Inhibition of 5-Lipoxygenase-Derived Leukotrienes and Hemiketals as a Novel Anti-Inflammatory Mechanism of Urolithins.

Abstract

Urolithins (Uro), gut microbial metabolites derived from ellagic acid (EA), reach significant concentrations in the human colon. Uro-A exerts anti-inflammatory activity in animal models of inflammatory bowel diseases (IBDs). It is hypothesized that Uro can modulate the biosynthesis of leukocyte-derived inflammatory eicosanoids from the 5-lipoxygenase (5-LOX), cyclooxygenase-2 (COX-2), and 5-LOX/COX-2 pathways, relevant in the onset and progression of IBDs, including 5-hydroxyeicosatetraenoic acids (5-HETEs), leukotriene-B4 (LTB4 ), prostaglandin E2 (PGE2 ), and hemiketals (HKE2 and HKD2 ). Leukocytes, obtained from six healthy donors, are stimulated with lipopolysaccharide and calcium ionophore A23187. Uro, at concentrations found in the human colon (1-15µm), decrease eicosanoid biosynthesis and COX-2 levels in the activated leukocytes.
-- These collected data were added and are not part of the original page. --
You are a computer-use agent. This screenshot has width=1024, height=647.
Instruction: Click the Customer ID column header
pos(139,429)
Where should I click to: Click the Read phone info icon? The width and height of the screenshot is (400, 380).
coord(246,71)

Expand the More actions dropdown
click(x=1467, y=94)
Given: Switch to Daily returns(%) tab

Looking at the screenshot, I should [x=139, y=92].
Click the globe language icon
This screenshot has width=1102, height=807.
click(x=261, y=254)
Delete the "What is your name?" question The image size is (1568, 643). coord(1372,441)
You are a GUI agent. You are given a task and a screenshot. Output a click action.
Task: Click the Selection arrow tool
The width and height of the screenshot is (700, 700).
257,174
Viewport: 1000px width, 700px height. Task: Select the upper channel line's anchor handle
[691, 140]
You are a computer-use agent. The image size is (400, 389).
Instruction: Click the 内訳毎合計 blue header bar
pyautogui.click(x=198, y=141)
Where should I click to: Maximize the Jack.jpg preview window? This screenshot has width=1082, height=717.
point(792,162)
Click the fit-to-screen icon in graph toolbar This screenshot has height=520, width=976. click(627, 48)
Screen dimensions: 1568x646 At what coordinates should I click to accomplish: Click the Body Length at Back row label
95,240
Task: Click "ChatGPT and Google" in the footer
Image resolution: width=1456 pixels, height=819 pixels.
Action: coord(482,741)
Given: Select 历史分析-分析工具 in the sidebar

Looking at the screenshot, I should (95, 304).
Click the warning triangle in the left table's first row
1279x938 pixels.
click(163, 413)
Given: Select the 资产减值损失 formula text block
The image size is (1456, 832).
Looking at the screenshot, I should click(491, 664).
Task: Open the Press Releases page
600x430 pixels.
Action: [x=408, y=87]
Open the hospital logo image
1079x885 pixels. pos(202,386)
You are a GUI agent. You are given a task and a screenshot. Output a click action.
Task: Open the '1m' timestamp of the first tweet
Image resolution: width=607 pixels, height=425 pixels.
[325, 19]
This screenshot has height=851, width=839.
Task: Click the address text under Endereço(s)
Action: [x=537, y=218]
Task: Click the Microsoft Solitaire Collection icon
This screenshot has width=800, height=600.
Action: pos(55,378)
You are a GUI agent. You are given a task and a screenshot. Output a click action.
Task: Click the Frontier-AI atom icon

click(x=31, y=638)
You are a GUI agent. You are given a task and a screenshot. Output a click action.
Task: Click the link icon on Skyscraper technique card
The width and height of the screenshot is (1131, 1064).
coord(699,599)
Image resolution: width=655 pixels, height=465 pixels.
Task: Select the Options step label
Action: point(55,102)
In contrast, EA and conjugated Uro (glucuronides and sulfates) are inactive. Uro-A and isourolithin-A reduce the formation of the 5-LOX/COX-2 products HKE2 and HKD2 through the COX-2 pathway (down-regulation of COX-2 and PGE2), whereas Uro-C reduces 5-HETE and LTB4 via inhibition of 5-LOX. The results show that physiologically relevant colonic Uro target eicosanoid biosynthetic pathways. The effect on HKs and LTB4 formation is unprecedented and expands the knowledge on anti-inflammatory mechanisms of Uro against IBDs.